Avoiding American and modern poets like the plague. Bad I know, and I call myself a lit major. Well, ‘like the plague’ is a bit harsh. I read Longfellow, and. . .well, I still can’t think of any modern poets. And by modern poets, I mean all these people who think poetry is the lyrics of rap songs, only without the rhyming, and wouldn’t know what an iambic pentameter was if they found it floating in their soup (I’m not talking about amateurs here, or students, I mean people who actually legitimately consider themselves poets).

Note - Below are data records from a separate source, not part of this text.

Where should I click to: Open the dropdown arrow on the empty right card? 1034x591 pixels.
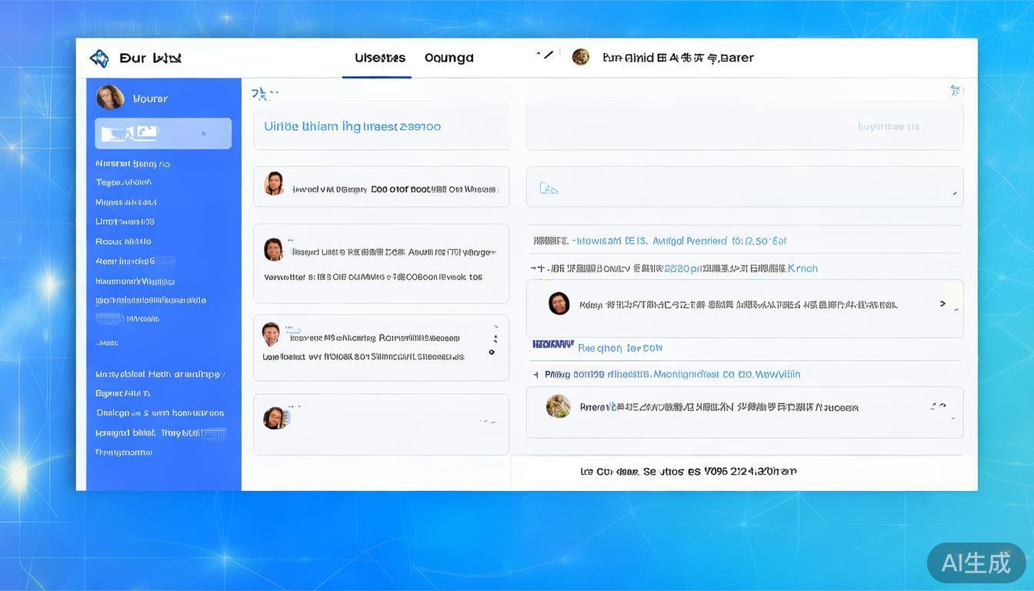point(954,193)
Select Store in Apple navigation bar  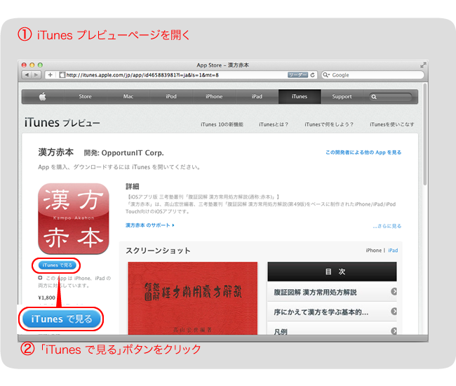click(85, 97)
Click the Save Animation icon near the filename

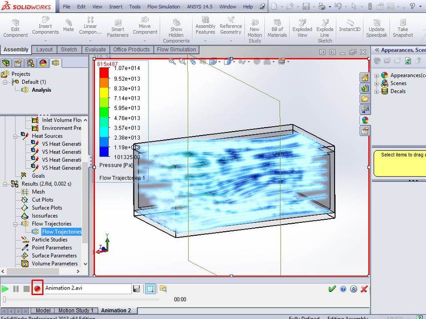(x=136, y=289)
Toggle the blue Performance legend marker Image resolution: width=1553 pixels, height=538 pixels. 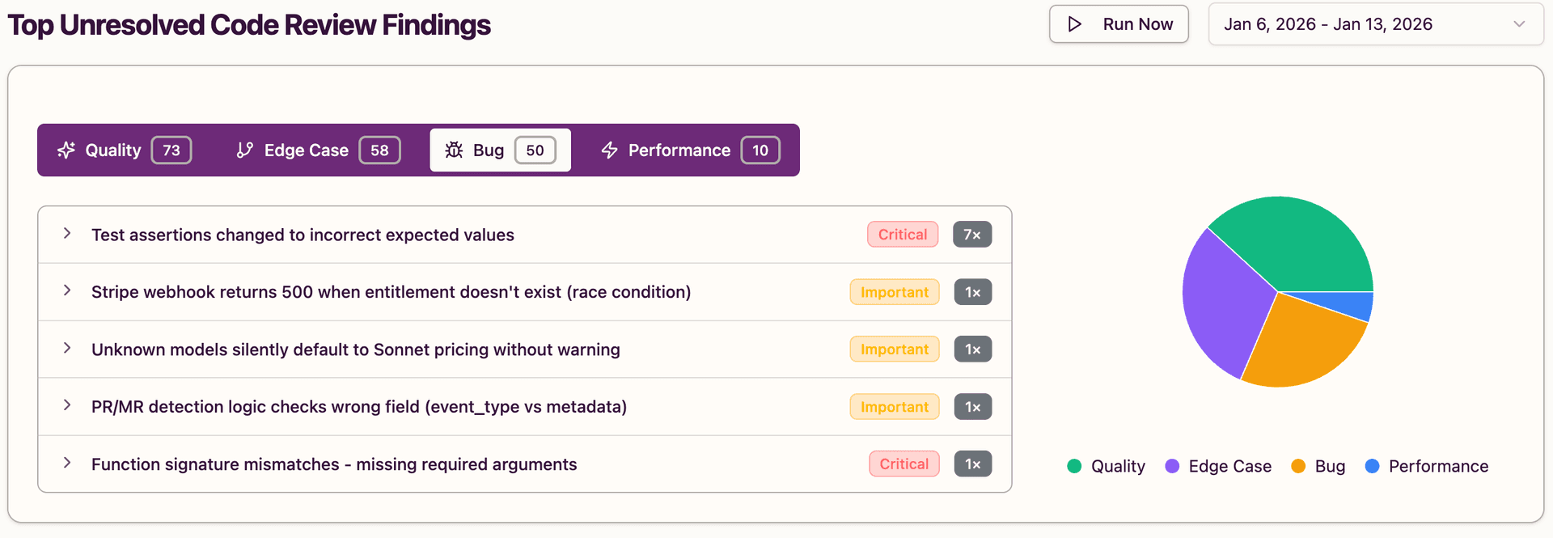coord(1371,466)
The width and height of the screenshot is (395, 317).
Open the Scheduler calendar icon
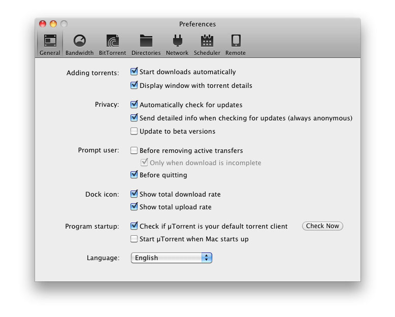207,41
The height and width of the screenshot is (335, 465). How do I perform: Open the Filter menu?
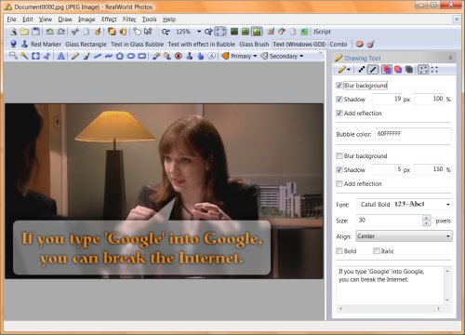tap(129, 20)
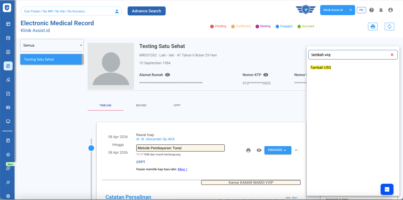Click the printer icon in the header
Image resolution: width=403 pixels, height=200 pixels.
pyautogui.click(x=372, y=26)
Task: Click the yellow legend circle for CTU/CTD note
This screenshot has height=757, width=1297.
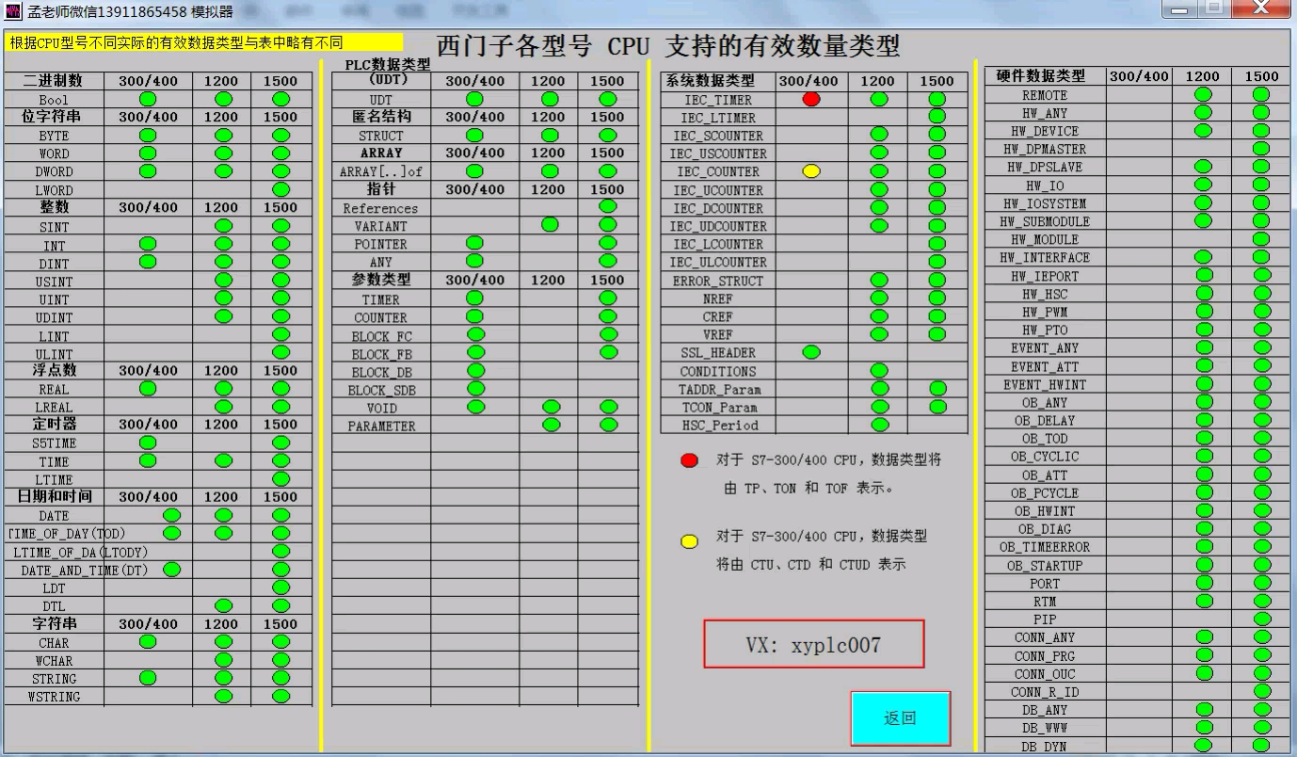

Having said that, are there any good modern poets I should read?

What do you currently have checked out at the library?

  1. Hitler’s Scientists by John Cornwell
  2. The English is Coming by Leslie Dunton-Downer
  3. Of Other Worlds by C.S. Lewis
  4. The Basic Eight by Daniel Handler
  5. Poems and Songs by J.R.R. Tolkien
  6. Illusion by Frank Peretti (Which I’ve finished, and enjoyed, but it’s not his best work)
  7. Shades of Grey by Jasper Fforde (Which was quite funny)
  8. Arithmetic and Algebra by Brita Immergut (The reason for all these math books can be summed up in two words whose close contact should cause nuclear fission: Math Test)
  9. Everyday Math Demystified by Stan Gibilisco (I’m interested in acquiring a copy of the sequel, Everyday Alchemy Demystified: How You Too Can Turn Lead to Gold)
  10. Math the Easy Way by Anthony Prindle (There’s such a thing? Really?)

I’m currently on a low slump, actually. I usually have between fifteen and twenty-five books checked out.

Do you have an e-reader?
No. I honestly don’t know if I would even like one, considering how much I hate reading books on my computer.
Do you prefer to read one book at a time, or several at once?
Several at once, of course. Except that sometimes when you do that, you forget that you’re reading a book and don’t remember for months, by which point it’s usually a lost cause
Worst book read this year?
This is surprisingly difficult; it’s been a good year for books. I’m going to have to go with The Strain by Guillermo Del Toro and Chuck Hogan, mostly because I don’t remember anything about it.
Best book read this year?
Agent Zigzag by Ben McIntyre or Alexandra Fuller’s memoirs.
Do you ever dog-ear books?
No. Full stop.
Do you ever write in the margins of your books?
No. Full stop.
Not even with text books?
Okay, yes, textbooks, but they’re not really books. And even then, it’s usually only when the professor requires it.

So. . .what about you, folks?

Long days and pleasant nights from the Tale-Weaver.